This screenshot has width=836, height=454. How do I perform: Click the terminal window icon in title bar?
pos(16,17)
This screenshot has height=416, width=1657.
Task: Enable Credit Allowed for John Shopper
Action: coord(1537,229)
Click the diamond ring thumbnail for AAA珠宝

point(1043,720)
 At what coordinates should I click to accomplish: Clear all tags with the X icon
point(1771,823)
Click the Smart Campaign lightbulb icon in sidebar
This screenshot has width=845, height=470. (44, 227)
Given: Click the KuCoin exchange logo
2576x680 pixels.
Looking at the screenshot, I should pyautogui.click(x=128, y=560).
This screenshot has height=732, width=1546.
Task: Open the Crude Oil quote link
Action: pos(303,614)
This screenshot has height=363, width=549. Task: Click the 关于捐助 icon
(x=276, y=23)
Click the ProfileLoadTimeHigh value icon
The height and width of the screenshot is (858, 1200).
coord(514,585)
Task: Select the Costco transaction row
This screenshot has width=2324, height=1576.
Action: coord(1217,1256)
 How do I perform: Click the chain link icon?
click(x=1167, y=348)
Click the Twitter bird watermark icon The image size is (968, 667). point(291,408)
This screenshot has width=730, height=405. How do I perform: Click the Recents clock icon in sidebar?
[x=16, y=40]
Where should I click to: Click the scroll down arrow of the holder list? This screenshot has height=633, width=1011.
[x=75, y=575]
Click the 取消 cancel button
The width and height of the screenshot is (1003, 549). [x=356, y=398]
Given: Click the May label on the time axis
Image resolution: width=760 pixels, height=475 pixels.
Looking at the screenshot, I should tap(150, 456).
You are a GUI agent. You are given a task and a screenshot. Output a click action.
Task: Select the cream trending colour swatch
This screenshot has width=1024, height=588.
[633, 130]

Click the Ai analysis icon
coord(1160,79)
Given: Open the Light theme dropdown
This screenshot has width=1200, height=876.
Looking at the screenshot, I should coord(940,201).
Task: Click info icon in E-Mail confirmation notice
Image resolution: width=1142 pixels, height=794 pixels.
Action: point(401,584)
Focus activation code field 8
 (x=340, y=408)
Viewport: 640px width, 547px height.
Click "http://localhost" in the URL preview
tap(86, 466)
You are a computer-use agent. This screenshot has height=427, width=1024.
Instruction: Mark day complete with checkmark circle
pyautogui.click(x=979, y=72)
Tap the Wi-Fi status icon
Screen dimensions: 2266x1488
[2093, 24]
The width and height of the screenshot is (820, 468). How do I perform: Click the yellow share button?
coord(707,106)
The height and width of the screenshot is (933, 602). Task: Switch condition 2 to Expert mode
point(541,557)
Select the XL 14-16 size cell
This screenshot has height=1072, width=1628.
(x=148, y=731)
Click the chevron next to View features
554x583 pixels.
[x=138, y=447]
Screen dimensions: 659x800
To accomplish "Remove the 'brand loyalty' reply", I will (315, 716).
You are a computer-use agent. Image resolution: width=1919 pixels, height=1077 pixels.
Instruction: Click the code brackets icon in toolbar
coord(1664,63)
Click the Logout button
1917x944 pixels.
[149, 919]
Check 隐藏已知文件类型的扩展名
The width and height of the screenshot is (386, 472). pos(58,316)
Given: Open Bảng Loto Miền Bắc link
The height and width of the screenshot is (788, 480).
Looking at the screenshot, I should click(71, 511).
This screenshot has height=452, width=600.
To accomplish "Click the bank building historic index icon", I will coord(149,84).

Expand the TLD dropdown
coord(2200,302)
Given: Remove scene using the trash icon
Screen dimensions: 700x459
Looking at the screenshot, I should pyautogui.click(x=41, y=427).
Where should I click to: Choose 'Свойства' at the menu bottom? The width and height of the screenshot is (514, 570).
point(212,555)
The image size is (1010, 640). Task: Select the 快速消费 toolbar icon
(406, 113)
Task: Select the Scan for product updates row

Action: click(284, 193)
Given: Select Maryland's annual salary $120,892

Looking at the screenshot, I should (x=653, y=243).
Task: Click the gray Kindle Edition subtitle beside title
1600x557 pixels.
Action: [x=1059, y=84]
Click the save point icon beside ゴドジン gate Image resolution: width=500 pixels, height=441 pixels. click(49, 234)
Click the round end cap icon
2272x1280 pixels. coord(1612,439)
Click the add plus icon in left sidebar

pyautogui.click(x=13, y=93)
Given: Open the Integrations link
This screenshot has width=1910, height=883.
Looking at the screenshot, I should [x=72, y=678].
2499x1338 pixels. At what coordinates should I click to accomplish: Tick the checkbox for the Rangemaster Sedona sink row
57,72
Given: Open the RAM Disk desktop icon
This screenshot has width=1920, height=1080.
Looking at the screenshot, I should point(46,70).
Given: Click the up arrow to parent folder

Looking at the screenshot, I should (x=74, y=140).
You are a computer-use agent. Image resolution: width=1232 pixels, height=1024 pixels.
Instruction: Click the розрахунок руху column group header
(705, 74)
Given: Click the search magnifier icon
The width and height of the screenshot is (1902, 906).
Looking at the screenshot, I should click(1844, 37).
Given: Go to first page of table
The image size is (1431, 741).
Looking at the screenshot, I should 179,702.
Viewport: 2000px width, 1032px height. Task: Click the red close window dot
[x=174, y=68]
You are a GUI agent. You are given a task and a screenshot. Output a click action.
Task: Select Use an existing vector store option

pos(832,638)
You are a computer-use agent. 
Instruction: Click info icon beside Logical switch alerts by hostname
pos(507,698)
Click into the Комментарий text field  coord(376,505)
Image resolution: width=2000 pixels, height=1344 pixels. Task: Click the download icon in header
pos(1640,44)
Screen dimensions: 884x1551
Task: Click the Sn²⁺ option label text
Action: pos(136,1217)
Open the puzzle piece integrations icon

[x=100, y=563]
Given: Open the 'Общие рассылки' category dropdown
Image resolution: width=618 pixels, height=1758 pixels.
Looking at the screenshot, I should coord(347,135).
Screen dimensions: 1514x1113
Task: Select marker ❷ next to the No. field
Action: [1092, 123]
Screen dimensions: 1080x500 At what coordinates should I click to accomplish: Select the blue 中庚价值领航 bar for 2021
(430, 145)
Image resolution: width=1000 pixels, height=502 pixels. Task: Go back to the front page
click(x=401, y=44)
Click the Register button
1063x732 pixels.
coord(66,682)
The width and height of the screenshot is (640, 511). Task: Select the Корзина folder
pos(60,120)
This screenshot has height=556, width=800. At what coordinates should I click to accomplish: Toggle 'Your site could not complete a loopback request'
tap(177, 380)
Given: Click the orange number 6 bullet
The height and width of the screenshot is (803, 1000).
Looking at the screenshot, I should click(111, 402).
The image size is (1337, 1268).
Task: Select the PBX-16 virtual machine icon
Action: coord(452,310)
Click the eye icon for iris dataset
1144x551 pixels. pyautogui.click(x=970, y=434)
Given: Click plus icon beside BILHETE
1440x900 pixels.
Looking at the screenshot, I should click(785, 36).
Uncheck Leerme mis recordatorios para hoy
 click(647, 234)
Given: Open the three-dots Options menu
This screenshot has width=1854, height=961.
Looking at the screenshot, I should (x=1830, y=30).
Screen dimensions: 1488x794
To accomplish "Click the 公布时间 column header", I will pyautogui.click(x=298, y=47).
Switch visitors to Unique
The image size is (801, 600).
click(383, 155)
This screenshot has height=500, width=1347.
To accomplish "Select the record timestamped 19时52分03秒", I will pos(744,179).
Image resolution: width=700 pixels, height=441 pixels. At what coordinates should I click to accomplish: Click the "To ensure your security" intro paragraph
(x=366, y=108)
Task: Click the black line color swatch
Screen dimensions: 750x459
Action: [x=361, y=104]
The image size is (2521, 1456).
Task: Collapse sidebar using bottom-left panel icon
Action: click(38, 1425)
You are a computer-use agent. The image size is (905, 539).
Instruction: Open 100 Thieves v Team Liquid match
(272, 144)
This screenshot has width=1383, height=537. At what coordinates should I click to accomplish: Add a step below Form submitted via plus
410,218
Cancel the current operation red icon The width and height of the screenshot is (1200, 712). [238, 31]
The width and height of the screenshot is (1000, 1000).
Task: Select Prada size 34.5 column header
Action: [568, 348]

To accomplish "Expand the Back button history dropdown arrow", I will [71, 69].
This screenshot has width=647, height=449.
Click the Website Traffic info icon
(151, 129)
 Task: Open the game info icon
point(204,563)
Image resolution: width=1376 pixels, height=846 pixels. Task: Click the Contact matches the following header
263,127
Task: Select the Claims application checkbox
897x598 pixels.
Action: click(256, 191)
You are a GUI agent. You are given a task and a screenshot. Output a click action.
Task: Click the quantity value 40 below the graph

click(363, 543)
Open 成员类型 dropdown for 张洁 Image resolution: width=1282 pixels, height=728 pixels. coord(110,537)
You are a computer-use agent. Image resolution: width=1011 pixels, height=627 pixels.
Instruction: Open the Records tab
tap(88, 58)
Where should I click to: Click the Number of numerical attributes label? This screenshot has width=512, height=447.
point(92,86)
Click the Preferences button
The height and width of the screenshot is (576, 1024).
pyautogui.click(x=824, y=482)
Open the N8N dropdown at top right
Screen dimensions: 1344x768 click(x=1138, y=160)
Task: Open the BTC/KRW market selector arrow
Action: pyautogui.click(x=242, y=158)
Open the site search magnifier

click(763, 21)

---+---

Each line of the entries holding the string "agent" should be found and copied.

#### TASK SOLUTION:
You are a GUI agent. You are given a task and a screenshot. Output a click action.
You are a computer-use agent. This screenshot has height=427, width=1024.
You are a computer-use agent. Image resolution: width=1919 pixels, height=1077 pixels.
You are a computer-use agent. Image resolution: width=1232 pixels, height=1024 pixels.
You are a GUI agent. You are given a task and a screenshot. Output a click action.
You are a computer-use agent. 
You are a computer-use agent. The image size is (905, 539).
You are a GUI agent. You are given a task and a screenshot. Output a click action.
You are a computer-use agent. Image resolution: width=1011 pixels, height=627 pixels.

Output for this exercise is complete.